Он сказал, что собирается обратно в Америку 4 сентября, и что нам необходимо сделать все приготовления. Мы так и сделали. В тот день мы приехали в Саутгемптон, погрузили весь багаж на борт и были готовы к отправлению. За несколько часов до отплытия судна Успенский пришел на пристань и очень спокойно сказал: «На этот раз я не еду в Америку». Это было как упражнение «стоп» на шкале всей работы. Остановка была произведена во многих жизнях, личные планы каждого из нас были резко свернуты, и был создан тот просвет в движении времени, куда могло войти нечто совершенно новое.

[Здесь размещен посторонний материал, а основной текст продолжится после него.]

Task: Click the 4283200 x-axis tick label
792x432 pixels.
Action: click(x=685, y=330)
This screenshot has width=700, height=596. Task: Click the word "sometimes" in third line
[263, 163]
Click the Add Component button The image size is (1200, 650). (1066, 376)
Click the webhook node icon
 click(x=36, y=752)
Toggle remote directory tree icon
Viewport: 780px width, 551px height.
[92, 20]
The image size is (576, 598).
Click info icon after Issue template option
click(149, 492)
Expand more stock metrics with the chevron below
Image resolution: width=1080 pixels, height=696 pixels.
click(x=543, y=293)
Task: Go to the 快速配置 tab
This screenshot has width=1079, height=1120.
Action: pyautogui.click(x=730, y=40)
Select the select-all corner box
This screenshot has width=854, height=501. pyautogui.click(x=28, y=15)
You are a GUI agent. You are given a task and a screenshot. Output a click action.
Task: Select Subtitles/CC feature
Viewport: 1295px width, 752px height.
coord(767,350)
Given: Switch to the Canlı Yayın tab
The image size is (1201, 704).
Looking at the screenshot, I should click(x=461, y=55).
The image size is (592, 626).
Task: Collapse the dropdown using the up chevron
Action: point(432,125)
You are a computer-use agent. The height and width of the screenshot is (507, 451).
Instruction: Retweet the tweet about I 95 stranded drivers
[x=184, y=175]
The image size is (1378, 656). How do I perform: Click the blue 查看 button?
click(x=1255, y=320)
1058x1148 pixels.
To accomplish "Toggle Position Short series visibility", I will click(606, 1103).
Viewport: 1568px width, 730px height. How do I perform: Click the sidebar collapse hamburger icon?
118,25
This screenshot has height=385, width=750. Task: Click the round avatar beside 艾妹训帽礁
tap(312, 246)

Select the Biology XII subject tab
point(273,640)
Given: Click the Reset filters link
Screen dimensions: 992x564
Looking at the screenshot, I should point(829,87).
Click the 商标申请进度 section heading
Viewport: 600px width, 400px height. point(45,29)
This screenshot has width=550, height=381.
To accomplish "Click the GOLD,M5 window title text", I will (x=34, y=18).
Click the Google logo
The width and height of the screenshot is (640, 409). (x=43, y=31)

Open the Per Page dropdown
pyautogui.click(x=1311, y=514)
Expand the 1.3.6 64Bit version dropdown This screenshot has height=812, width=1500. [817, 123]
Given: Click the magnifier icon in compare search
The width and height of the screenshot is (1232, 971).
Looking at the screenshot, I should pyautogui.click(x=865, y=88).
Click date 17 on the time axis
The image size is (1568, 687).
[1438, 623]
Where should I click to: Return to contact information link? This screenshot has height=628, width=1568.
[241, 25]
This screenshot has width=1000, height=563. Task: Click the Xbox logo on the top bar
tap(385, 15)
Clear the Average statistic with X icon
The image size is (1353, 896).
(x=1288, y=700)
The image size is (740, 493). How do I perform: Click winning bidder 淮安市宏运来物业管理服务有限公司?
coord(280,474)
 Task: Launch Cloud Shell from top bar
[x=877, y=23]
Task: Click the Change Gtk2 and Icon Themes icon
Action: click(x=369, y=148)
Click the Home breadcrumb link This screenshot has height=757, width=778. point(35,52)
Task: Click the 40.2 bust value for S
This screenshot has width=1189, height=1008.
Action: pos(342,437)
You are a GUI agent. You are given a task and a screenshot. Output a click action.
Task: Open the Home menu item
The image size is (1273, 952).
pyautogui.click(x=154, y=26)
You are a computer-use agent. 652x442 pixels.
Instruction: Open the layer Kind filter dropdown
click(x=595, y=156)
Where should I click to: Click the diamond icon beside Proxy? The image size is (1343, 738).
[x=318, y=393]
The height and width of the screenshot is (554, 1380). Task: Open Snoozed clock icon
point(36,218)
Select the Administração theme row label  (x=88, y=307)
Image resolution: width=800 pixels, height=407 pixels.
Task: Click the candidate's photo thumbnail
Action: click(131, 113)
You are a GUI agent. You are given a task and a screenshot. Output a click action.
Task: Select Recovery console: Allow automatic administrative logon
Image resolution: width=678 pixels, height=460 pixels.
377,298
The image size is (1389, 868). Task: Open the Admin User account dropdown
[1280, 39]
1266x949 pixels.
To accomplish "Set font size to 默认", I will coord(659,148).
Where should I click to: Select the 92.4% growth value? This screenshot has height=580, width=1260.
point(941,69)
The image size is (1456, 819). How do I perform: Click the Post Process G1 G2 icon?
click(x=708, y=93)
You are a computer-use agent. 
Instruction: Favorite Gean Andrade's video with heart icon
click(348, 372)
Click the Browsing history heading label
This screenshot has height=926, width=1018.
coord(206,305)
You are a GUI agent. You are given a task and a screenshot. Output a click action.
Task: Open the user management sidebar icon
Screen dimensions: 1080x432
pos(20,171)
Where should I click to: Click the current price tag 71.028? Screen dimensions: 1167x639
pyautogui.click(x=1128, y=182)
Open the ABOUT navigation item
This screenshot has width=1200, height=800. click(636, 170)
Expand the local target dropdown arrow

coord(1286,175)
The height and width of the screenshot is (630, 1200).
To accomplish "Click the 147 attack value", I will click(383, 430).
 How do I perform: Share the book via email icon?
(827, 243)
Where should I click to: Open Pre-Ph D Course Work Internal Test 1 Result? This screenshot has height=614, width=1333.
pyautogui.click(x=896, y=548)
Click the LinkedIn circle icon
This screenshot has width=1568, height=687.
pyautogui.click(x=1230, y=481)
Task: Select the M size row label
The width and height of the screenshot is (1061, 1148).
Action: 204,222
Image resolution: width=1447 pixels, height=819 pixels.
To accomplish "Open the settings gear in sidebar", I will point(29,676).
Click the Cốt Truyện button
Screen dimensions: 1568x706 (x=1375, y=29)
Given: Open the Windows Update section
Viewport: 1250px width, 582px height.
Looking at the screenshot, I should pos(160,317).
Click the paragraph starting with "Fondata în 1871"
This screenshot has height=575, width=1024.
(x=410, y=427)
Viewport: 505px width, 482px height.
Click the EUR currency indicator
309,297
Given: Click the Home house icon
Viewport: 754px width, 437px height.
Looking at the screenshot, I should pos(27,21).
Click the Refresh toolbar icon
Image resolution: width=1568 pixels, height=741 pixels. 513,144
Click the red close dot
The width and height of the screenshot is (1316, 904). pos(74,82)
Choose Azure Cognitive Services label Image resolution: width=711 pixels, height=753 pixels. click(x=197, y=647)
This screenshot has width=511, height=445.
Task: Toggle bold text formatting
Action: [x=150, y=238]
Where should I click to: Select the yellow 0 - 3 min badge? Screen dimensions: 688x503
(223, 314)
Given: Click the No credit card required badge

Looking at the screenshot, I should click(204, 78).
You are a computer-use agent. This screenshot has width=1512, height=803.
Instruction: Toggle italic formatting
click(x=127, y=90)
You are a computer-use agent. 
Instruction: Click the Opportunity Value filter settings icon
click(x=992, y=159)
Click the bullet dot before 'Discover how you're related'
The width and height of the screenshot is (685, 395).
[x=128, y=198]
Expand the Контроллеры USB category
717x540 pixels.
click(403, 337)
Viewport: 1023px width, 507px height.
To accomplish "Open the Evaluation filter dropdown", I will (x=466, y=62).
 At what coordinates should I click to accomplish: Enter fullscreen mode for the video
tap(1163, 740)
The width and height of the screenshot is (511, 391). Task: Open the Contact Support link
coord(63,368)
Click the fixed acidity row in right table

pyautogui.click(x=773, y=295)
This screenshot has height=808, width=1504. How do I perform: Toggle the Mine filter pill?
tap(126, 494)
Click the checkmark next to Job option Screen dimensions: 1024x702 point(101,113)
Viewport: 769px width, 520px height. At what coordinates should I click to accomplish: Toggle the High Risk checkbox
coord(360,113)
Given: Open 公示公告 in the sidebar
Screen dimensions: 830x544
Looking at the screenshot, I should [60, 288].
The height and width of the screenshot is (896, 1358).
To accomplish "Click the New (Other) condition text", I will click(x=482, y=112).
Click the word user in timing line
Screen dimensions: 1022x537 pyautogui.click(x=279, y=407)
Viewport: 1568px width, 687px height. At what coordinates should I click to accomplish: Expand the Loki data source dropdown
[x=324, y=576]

Затем началось самое поразительное время, совершенно не поддающееся описанию. В последний месяц своей жизни Успенский, ужасно слабый и больной, объехал весь юг Англии по своим знакомым местам, не ложась спать по целым дням, требуя от себя выполнения все более и более невозможных задач. Казалось, его усилия достигли величайшего крещендо, чтобы встретить момент смерти. В это время происходили многие вещи, которые мы называем чудесными. В тот месяц Успенский создал новый путь для своих людей и оплатил их долги. Затем, в самом конце, в одно странное утро он сказал: «Теперь вы должны перестроить все, с самого начала». Он умер 2 октября 1947 года.
За все это время (а затем и после его смерти) мне и многим другим совершенно иначе открылись весь смысл и цель нашей работы. Стало ясно, что до этого мы понимали все необычайно плоско и неполно. Демонстрацией сознательной смерти Успенский как будто показал, что именно в ней находятся все возможности.
Перестройка всего несет в себе огромное множество смыслов. Но в одном из смыслов она виделась необходимым дополнением к его «отказу от системы», который совершился за шесть месяцев до этого. Все должно быть отвергнуто, а затем создано заново – это верно как для отдельного человека, так и для системы в целом.
1 июня 1949 года
Люди начинают чувствовать, что нашим идеям необходимы все возможные средства выражения, и любому человеку нужны его собственные. Конечно, для каждого человека это выглядит так, будто он сам пришел к каким-то выводам, к некому пониманию. Но когда видишь, как многие, многие люди – живущие далеко друг от друга и никак не связанные – приходят к одной и той же точке зрения, то становится ясно, что это определенная фаза работы, некое развертывание того, невидимому началу чего мы стали свидетелями.